Twitter celebrates five pointless years of unremitting shit

MICRO-blogging site Twitter celebrated its fifth birthday yesterday by sounding exactly like a five-year-old.

In the time it took The Beatles to revolutionise popular music twice, Twitter has gone from not existing to aggregating over a billion gobshite haikus a week.

Kyle Stephenson, from Stevenage, became the 300 millionth human to puke his brains out via the site, adding: “Hpy bday 2 Twitter! Jst totally LOLed at ths kittin pic! Mum sed Im ‘semilitirit’. WFT?”

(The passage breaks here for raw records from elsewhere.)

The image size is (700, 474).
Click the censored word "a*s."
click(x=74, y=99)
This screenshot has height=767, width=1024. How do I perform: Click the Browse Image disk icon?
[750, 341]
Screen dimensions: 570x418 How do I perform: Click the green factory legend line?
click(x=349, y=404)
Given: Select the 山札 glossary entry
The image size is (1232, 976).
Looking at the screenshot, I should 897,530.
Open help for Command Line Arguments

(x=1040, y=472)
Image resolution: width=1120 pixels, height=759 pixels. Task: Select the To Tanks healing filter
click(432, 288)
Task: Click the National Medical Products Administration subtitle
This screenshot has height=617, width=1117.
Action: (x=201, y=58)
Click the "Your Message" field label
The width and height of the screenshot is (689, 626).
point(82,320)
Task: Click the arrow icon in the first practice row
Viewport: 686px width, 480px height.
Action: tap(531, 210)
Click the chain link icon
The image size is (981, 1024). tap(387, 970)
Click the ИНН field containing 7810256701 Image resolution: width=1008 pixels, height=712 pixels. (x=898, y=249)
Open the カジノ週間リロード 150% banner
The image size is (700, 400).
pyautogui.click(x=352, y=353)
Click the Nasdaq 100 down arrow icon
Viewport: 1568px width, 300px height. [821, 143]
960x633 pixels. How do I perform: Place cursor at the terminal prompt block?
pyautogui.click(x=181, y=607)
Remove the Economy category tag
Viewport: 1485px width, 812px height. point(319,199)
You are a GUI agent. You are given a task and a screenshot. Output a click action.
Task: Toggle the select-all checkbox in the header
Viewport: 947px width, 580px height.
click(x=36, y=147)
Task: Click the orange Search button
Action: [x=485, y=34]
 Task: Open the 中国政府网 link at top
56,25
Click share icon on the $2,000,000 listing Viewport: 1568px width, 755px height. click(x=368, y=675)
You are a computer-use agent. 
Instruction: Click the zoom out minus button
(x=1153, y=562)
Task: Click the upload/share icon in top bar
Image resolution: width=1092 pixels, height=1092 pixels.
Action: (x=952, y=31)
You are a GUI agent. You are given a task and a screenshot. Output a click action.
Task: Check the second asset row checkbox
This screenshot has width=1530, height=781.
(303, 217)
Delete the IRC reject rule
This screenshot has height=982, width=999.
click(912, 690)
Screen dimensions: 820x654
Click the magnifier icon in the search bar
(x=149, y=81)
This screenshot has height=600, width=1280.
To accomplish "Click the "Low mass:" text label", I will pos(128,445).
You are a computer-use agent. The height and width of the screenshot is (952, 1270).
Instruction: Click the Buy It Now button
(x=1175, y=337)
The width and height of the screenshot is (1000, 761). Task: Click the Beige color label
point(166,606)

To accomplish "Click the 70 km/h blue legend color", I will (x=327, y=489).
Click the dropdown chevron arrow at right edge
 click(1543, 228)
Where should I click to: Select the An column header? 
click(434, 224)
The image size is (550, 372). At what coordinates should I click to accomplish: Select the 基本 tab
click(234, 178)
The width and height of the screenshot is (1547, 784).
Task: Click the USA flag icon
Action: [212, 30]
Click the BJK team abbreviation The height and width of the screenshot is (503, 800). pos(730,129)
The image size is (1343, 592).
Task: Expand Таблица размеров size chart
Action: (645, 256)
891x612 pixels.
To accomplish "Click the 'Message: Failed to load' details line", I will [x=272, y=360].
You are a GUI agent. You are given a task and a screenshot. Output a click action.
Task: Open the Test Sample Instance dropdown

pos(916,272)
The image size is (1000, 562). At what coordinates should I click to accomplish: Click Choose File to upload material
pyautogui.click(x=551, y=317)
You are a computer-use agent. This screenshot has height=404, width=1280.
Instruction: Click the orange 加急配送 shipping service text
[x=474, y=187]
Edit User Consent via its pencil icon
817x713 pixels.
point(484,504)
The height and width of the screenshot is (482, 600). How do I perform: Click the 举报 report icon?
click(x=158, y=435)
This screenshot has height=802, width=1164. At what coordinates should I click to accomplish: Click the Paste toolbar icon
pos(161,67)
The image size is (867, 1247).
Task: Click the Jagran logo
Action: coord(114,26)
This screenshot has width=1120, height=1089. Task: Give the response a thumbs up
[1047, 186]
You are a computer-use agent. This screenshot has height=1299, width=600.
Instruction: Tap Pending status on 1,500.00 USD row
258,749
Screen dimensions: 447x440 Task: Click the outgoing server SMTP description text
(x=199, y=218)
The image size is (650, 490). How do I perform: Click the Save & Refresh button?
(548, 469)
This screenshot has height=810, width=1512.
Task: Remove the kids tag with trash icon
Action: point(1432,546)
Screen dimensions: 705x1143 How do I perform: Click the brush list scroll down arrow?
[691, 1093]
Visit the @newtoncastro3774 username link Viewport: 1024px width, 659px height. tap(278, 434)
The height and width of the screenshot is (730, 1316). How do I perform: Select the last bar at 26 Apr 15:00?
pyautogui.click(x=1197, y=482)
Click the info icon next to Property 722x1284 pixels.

Technology gurus said Twitter had matured from being Stephen Fry’s bloodthirsty mob organiser to being the most efficient way to read what Simon Pegg has to say about his latest piece-of-shit film.

Meanwhile the site’s founders were celebrating a stock valuation of £213bn and claimed that over the next year the company’s revenues will double to just under eight pence.

Julian Cook, investment analyst at Donnelly-McPartlin said: “We are advising all our clients to buy Twitter. It’s definitely not a fad. Why would anyone suddenly get bored of this?”

Experts also stressed that Twitter had credited itself with organising popular uprisings and toppling dictatorships.

Professor Wayne Hayes, from Reading University’s faculty of social networking websites, said: “Spiraling food prices and years of oppression played a small role, but it was because of Twitter that people knew exactly where they were supposed to stand while shouting ‘death to Mubarak’.”

He added: “If only they’d had Twitter in Imperial Russia they wouldn’t have had to put up with another 70 years of Czar Nicholas II.

“Meanwhile communism – which didn’t actually happen because there was no Twitter – would not have been toppled and the Berlin Wall, which didn’t exist, would still be there mainly because no one knew about it as they hadn’t seen it on Twitpic.”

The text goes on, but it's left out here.